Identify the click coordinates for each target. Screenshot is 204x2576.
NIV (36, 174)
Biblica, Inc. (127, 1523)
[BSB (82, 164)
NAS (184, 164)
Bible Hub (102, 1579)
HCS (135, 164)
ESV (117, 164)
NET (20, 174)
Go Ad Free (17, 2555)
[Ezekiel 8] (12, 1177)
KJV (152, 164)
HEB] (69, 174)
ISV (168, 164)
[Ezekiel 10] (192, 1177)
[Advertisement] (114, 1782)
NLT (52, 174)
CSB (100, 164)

...

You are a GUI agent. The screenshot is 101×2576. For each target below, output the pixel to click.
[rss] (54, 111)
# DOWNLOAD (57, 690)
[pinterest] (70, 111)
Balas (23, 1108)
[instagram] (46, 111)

---

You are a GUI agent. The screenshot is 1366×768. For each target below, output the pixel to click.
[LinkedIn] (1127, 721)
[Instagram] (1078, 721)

What to do: In the records above, the line with "Identify the click" marks the start and the line with "CSB (100, 164)" marks the end; copy that stretch exactly, both lines included, and nothing else.

Answer to the exercise:
Identify the click coordinates for each target. Screenshot is 204x2576.
NIV (36, 174)
Biblica, Inc. (127, 1523)
[BSB (82, 164)
NAS (184, 164)
Bible Hub (102, 1579)
HCS (135, 164)
ESV (117, 164)
NET (20, 174)
Go Ad Free (17, 2555)
[Ezekiel 8] (12, 1177)
KJV (152, 164)
HEB] (69, 174)
ISV (168, 164)
[Ezekiel 10] (192, 1177)
[Advertisement] (114, 1782)
NLT (52, 174)
CSB (100, 164)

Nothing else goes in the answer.